Chronos // Dazwischen

Gedichte von Monika Raffelsberger

Chronos

Es ist Zeit für die Zeit, sich zu maskieren, wenn du schläfst: gelten andere Regeln,

Chronos schlüpft in neues Gewand; begegnet dir, als Silhouette in deinen Träumen:

Schattengetier, das du fütterst, es dehnt sich aus wie die Zeit, die als Sand durch dich

hindurch rinnt; du bist Stundenglas, der Takt variiert mit den Träumen, du bist gefangen, im

Verdikt: Anarchie, die in deinem Kopf herrscht.

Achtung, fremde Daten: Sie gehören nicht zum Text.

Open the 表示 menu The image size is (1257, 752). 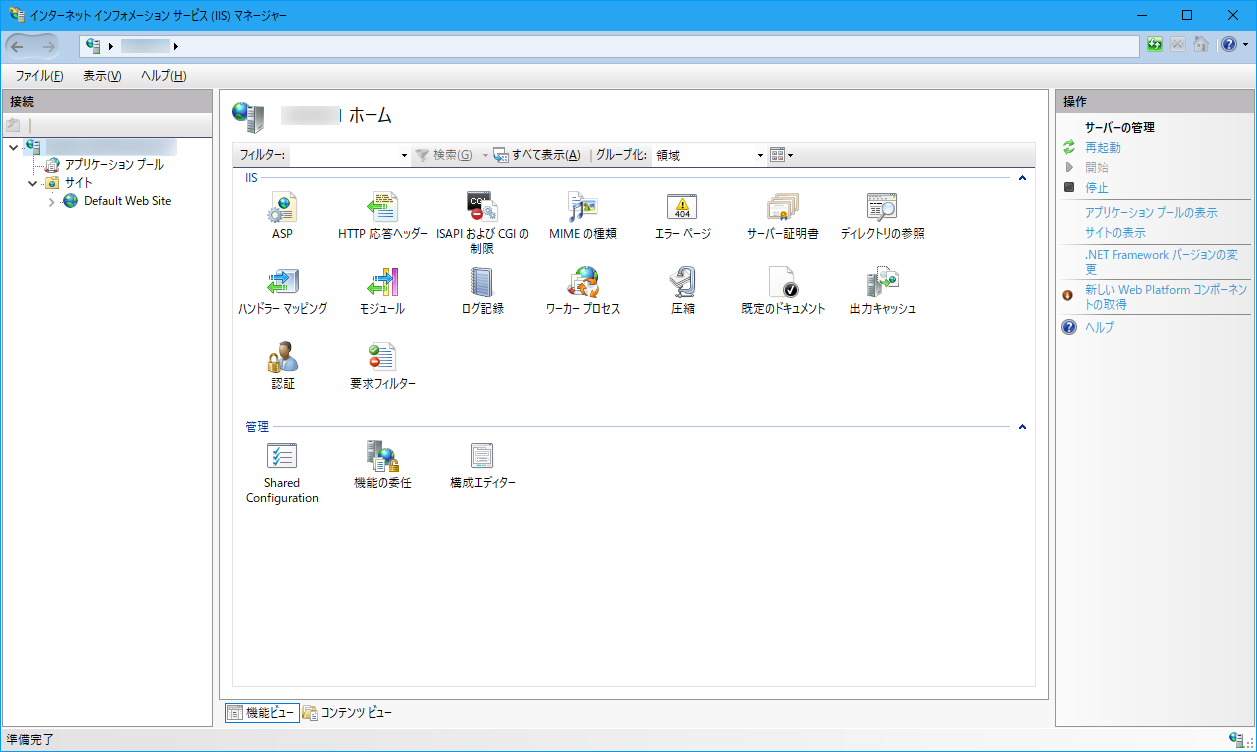(x=100, y=75)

Heute ist Chronos mein Schildkrötenkörper, den ich bewohne, mein Kopf reckt sich, mein

Krötenblick stiert; mein Körper wirft Schatten, ich möchte vor ihnen fliehen: werde Jäger, bin

Gejagte in der Treibjagd - getrieben,

von den Schatten meines Selbst;


Wohin flieht meine Zeit und wo

                               ist sie

gewesen;                ich war        Einzeller

dann                                           viele,

nun                         bin ich

                                                   Fremde

                                                   in mir;

Es ist Zeit für die Zeit, sich zu maskieren, wenn du schläfst: bist du ein Kaleidoskop,

das Selbstgespräche führt.

Wo flieht die Zeit hin?

Sie entwischt in meinen Träumen, in denen

Chronos an ihr zieht, wie der Mond am Meer;

und ich träume in Wellen, mein Gehirn

wirft Gezeiten, mein Mond steht spitzwinklig

zur Sonne und meine Zehen

tief im Sand, über mir

tobt die Sintflut.


Dazwischen

Dein Blick in den Spiegel,

dein Blick: durch ihn


verzogene Winkel;

verzerrt: der Mund

deine Augäpfel: abglanzlos;


Dein Blick ins Leere, wo

Augen auf dich starren, 

als ungreifbares Echo, das

kein Rahmen hält;


ES IST: Ein Riss zwischen mir und der Welt, liegt

                                                ein Dazwischen;

ich kann es langsam mit meinen Zehen nachziehen.

Es wird mir Ebenbild, in das ich blicke,

ich werde Brücke

über der Kluft, die

mich von mir

trennt.


DU FÄLLST: kein Wohlgefallen,

wem gefällst du, fragt dein Mund;

DU BIST: deine Finger, die deine Krater nachziehen.

Und dein Brüllen und dein Fallen: kein Gefallen,

du bist: der Abgrund, der Graben, in den du fällst,

du zerfällst;


Du musst immer nur

noch, sagst du, ein bisschen länger

warten, sagst du, bis es sich ändert,

das Gefühl, ES IST: ein altes Gesetz.

Doch ich: stecke fest im Spalt, bin Platzhalter

im Dazwischen

und mir ist alles ein Gefühl, was eine Zumutung ist.